Questioning the intent of the Shunglu Committee report on city infrastructure development during the Commonwealth Games 2010, Delhi Government on Tuesday said it was "the product of a paranoia, suspecting every action, every individual and assumes that every policy bespoke for a grand construct of corruption".

delhi Updated: Mar 30, 2011 00:28 IST
HT Correspondent

Questioning the intent of the Shunglu Committee report on city infrastructure development during the Commonwealth Games 2010, Delhi Government on Tuesday said it was "the product of a paranoia, suspecting every action, every individual and assumes that every policy bespoke for a grand construct of corruption".

In the 19-page preliminary response to the report - sent to Prime Minister Manmohan Singh - chief minister Sheila Dikshit said the report is not just full of contradictions and anomalies, but has caused damage to the image of the government.

The state government rejected almost all the findings of the probe panel and accused it of deliberately choosing to adopt a logic of "convenience" in finding corruption in every tender of the government.

"The report insinuates at a grand machination, conspiring to achieve illegal gains in which all and sundry acted in tandem.
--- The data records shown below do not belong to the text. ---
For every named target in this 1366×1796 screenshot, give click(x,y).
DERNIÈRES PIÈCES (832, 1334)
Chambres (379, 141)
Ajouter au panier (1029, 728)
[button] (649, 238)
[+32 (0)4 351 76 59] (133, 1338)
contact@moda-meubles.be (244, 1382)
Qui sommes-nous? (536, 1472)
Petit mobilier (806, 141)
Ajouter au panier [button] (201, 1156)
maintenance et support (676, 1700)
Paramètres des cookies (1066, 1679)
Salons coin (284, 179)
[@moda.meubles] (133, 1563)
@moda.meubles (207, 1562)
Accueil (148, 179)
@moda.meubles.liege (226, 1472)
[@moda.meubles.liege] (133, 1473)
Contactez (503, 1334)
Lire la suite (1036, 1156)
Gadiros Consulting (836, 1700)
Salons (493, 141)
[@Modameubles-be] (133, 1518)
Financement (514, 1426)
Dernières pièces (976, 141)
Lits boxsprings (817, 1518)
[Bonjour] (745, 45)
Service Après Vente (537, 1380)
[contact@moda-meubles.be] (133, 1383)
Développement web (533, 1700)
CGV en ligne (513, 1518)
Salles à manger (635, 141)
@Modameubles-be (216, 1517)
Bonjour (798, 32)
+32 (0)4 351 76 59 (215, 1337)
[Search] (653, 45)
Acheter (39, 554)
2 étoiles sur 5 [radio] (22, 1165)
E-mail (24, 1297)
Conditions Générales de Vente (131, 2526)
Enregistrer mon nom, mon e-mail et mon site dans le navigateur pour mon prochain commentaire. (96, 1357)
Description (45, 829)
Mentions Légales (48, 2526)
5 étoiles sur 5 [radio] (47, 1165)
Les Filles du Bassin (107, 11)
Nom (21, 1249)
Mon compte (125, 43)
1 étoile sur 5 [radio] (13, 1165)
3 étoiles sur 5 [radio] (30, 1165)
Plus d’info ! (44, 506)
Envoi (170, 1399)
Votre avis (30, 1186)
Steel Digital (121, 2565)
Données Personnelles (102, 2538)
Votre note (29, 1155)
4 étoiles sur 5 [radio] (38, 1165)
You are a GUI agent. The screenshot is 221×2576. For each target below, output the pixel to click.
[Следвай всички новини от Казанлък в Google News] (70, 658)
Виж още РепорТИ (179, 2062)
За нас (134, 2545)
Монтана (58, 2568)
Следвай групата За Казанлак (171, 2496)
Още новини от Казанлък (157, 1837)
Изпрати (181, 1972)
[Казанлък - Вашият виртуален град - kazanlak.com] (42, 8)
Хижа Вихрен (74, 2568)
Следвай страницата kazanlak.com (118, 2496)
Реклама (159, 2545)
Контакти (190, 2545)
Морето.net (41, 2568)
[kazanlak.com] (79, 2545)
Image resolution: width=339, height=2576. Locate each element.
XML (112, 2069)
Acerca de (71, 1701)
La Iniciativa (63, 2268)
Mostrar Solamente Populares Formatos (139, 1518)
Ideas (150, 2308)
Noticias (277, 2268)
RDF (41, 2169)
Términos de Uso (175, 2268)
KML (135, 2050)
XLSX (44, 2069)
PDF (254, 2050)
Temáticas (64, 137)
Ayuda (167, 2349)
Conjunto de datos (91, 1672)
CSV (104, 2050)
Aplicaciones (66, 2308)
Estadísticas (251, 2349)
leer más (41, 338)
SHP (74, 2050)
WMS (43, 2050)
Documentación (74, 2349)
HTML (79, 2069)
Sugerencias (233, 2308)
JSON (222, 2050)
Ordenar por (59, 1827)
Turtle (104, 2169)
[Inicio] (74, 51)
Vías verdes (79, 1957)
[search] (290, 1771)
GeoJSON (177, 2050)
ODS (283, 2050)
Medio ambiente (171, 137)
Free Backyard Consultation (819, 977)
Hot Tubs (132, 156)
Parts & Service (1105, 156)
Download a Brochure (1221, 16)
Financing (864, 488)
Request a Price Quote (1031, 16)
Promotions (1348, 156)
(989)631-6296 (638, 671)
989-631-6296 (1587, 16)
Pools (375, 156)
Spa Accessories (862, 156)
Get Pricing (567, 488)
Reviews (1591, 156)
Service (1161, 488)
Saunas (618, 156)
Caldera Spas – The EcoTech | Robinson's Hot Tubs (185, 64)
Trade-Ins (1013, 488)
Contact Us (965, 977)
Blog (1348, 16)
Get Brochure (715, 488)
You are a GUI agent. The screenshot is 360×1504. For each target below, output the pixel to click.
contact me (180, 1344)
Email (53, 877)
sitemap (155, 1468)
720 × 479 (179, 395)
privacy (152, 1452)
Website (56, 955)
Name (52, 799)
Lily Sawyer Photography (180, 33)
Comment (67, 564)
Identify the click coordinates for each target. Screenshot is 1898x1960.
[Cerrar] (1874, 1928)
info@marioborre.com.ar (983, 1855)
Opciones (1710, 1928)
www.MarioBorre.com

The report goes on to justify this figment of 'conspiracy theory' by deliberately choosing to adopt a logic of convenience indicative of palpable corruption in every policy, every design and every tender," it said.

The government said thousands of officers toiled to make the event a great success, which was not mentioned in the panel report.

"What does one make of a report which begins by stating that 'even though, city infrastructure was adequate for hosting the Games even in 2003, Delhi government embarked on an ambitious programme to upgrade infrastructure at a considerable cost', thereby suggesting that there was a malafide design to undertake infrastructure projects," read the reply.

It said the committee has failed to appreciate the budgetary constraints faced by the government for infrastructure works.

On the panel's questioning on bifurcation of Expenditure Finance Committee (EFC), the government has replied that the report has failed to appreciate the need for bifurcating the EFC and failed to consult the chief minister or the finance minister to understand the reasons.

"There were many instances when the matter of non-clearance of projects by Delhi Urban Arts Commission (DUAC) /Archaeological Survey of India (ASI) and other authorities was taken up in the GoM. The panel failed to highlight the role of DUAC/ASI and others in delaying the the projects," it said.